Net transfers of existing residential structures between government and private business consist primarily of State and local government purchases of private housing to make way for new roads or buildings. In the NIPA's, these transfers are offsetting in government purchases and private fixed investment and are valued at sales prices. In the stock estimates, however, these transferred structures were treated as permanent losses from the housing stock rather than as shifts from the private to the public stock; the housing involved in these purchases was removed from the stock of the real estate industry in the year of government acquisition. World War II Federal military housing covered to private ownership after the war was transferred to the stock of the real estate industry in the year of conversion.

An important type of transfer that enters the industry stock estimates, but not the NIPA estimates of investment, is the post-World War II shift of farm housing in urban fringe areas to nonfarm housing. Estimates of the value of these transfers were derived from the censuses of housing and moved from the farm industry to the real estate industry in the year of transfer.

Investment by legal of form of organization

The estimates of investment in new and used assets for each industry were distributed by legal form of organization--corporate, sole proprietorships and partnerships, and other private housing business. These investment flows were then used to derive stock estimates by legal form for each industry. This procedure did not take account of shifts of existing assets from one legal form to another (for example, when an unincorporated enterprise incorporated). The information necessary to account for these shifts was not available.

Nonresidential investment.--Investment in nonresidential capital was distributed annually by legal form of organization within industries by subtracting estimates of investment by other private business and then distributing the remainder between corporations, on the one hand, and sole proprietorships and partnerships, on the other.

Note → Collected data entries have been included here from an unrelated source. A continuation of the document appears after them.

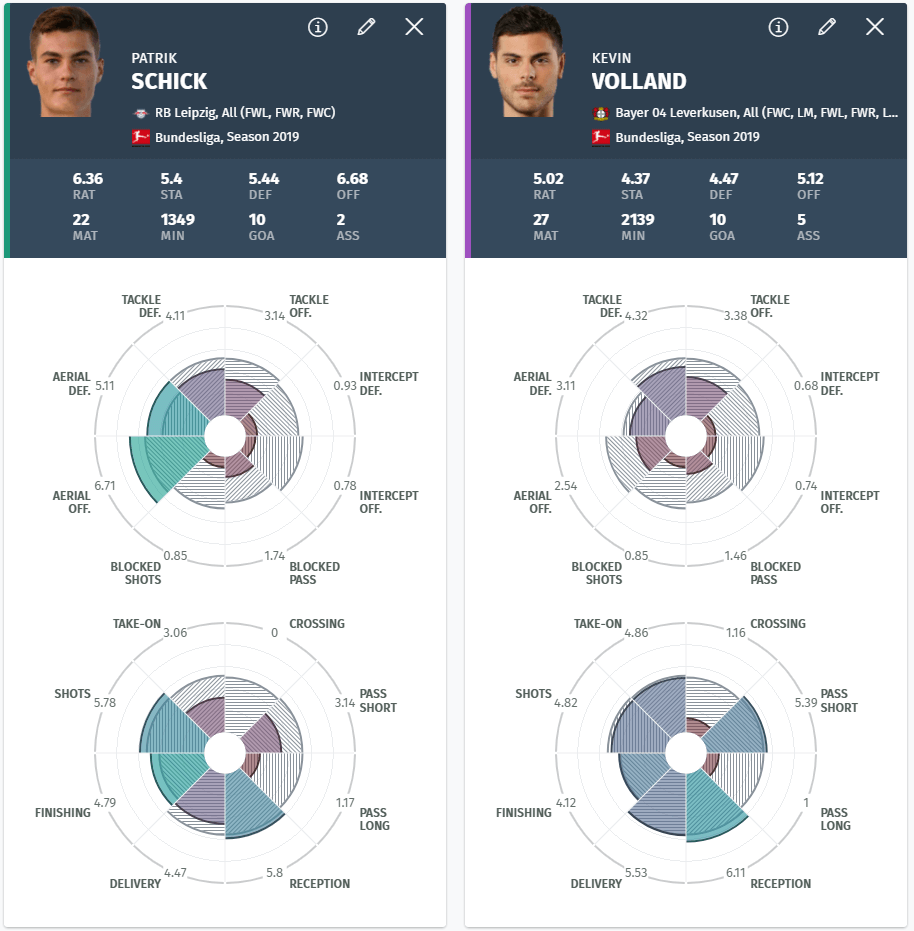The height and width of the screenshot is (931, 914).
Task: Click Volland's teal Reception radar segment
Action: tap(716, 805)
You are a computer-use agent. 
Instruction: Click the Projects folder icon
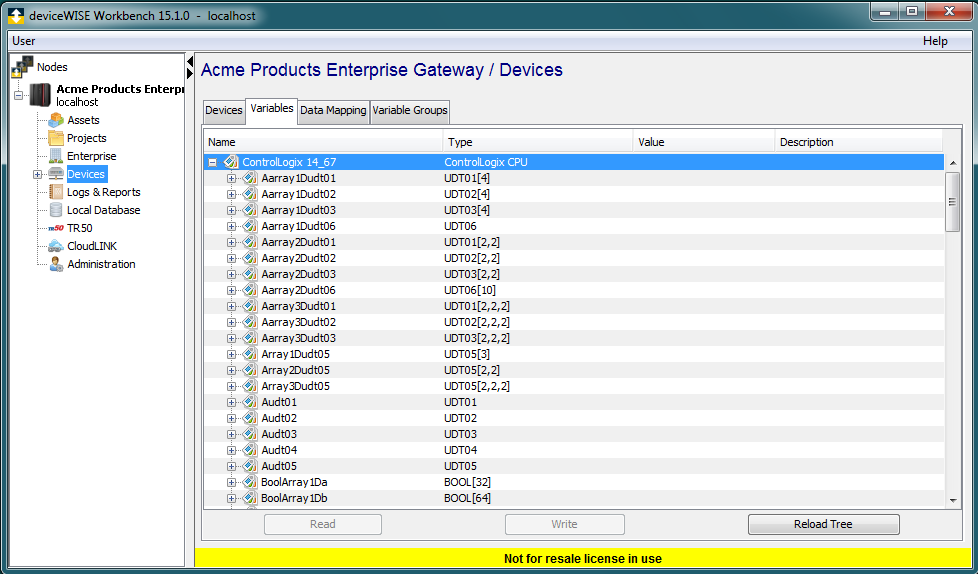pyautogui.click(x=57, y=138)
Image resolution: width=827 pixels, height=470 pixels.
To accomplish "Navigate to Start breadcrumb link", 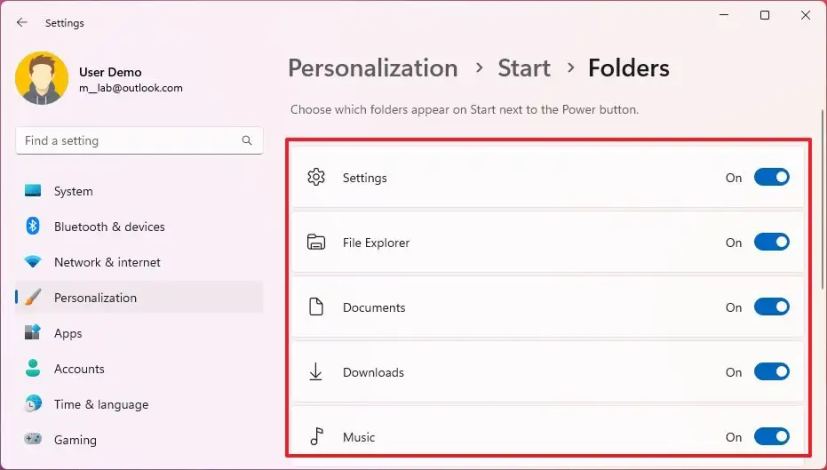I will pos(524,68).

For other private business, investment by tax-exempt cooperatives was estimated from Department of Agriculture data, separately for the telephone and telegraph, electric services, and wholesale trade industries; investment by entities required to report rental income on nonresidential property in IRS Schedule E was derived from IRS data on investment and depreciation; and investment by nonprofit institutions serving individuals was derived from Census Bureau data on the value of new construction put in place and from trade association data.

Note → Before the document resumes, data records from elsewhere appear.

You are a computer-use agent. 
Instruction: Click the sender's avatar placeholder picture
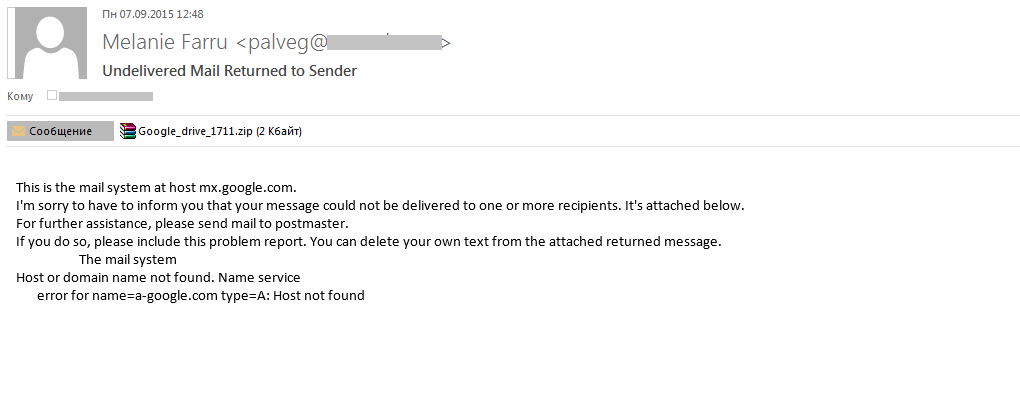[47, 43]
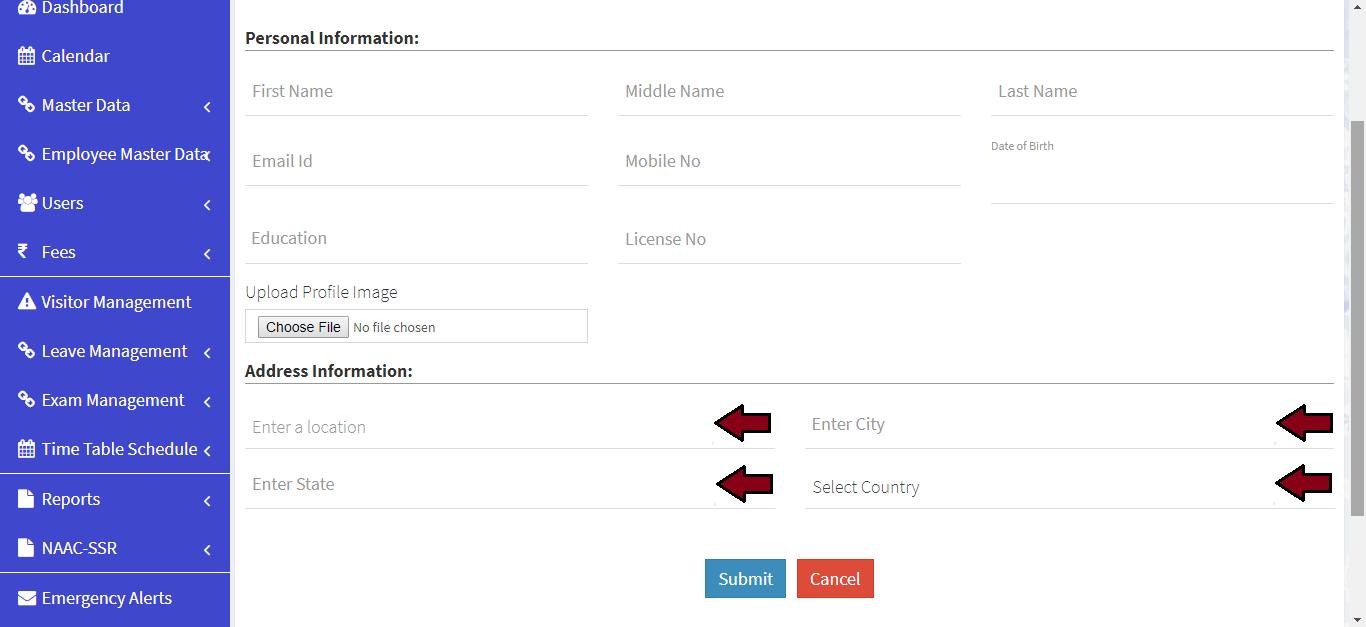Expand the Leave Management chevron

click(x=207, y=352)
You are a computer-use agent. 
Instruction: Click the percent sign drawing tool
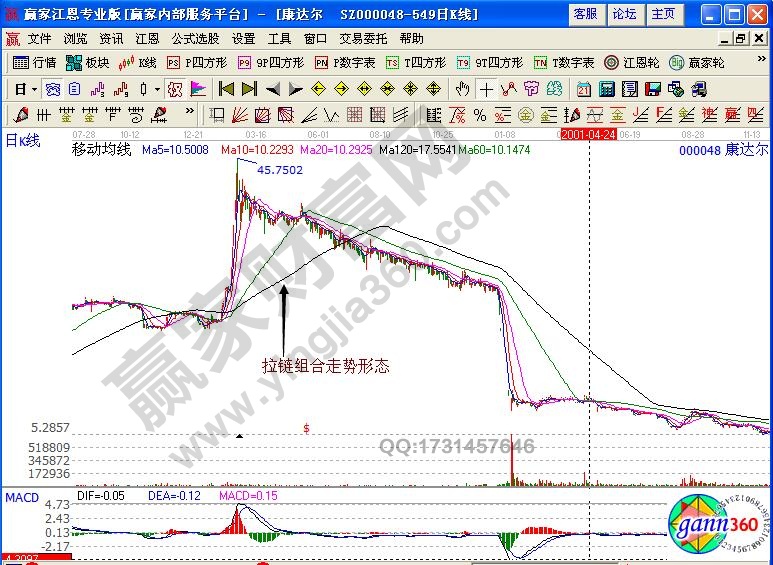tap(479, 114)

For industries covered by the agriculture and economic censuses (farm, mining, construction, manufacturing, wholesale trade, retail trade, and selected services), the legal-form percentages for corporations and for sole proprietorships and partnerships for the census years were based on distributions of capital expenditures from the censuses; for noncensus years, the percentages were based on distributions of expenditures interpolated by IRS depreciation data. For other industries, the percentages for all years were based on the distributions of IRS depreciation data by legal form.

Residential investment.--For the farm industry, investment in residential capital was distributed by legal form of organization using data from the census of agriculture. For the real estate industry, all investment in owner-occupied residential capital was assigned to other private business; investment in tenant-occupied residential capital was distributed by legal form using data from the Census Bureau's survey of residential finance; and investment in other nonfarm residential structures (dormitories, fraternity and sorority, houses, nurses' homes, etc.) was assigned to other private business.

Derivation of Stock Estimates

Service lives

The service lives used in the perpetual inventorty method to derive the revised stock estimates are shown in table C, together with those used in previous BEA estimates. For equipment, the new lives were generally based on industry studies conducted by the Treasury Department during the 1970's. For nonresidential structures, the lives were based on tax service lives in the 1942 edition of Bulletin "F" of the Treasury Department, book value data compiled by regulatory agencies, and Department of Agriculture data. For residential structures, the lives were based on those in a study by Raymond W. Goldsmith and Robert E. Lipsey, except for mobile homes, where the average service life was based on trade association data.

Separate service lives were used for each type of asset in the perpetual inventory calculation--the same asset detail for which annual investment series are stimated in the NIPA's. Where possible, separate lives were used for each industry in which a particular type of asset is purchased, to align service lives more closely with actual experience; however, because of data limitations, industry-specific service lives could be computed only for some types of assets, as indicated in table C.

Each service life by type of asset and industry was held constant over time. Although service lives could vary over time due to business conditions and technological change, the information necessary to estimate such changes in service lives was not available. The book value comparisons given later in this article suggest that the use of constant service lives has not produced any systematic bias in the BEA estimates for the 1959-81 period.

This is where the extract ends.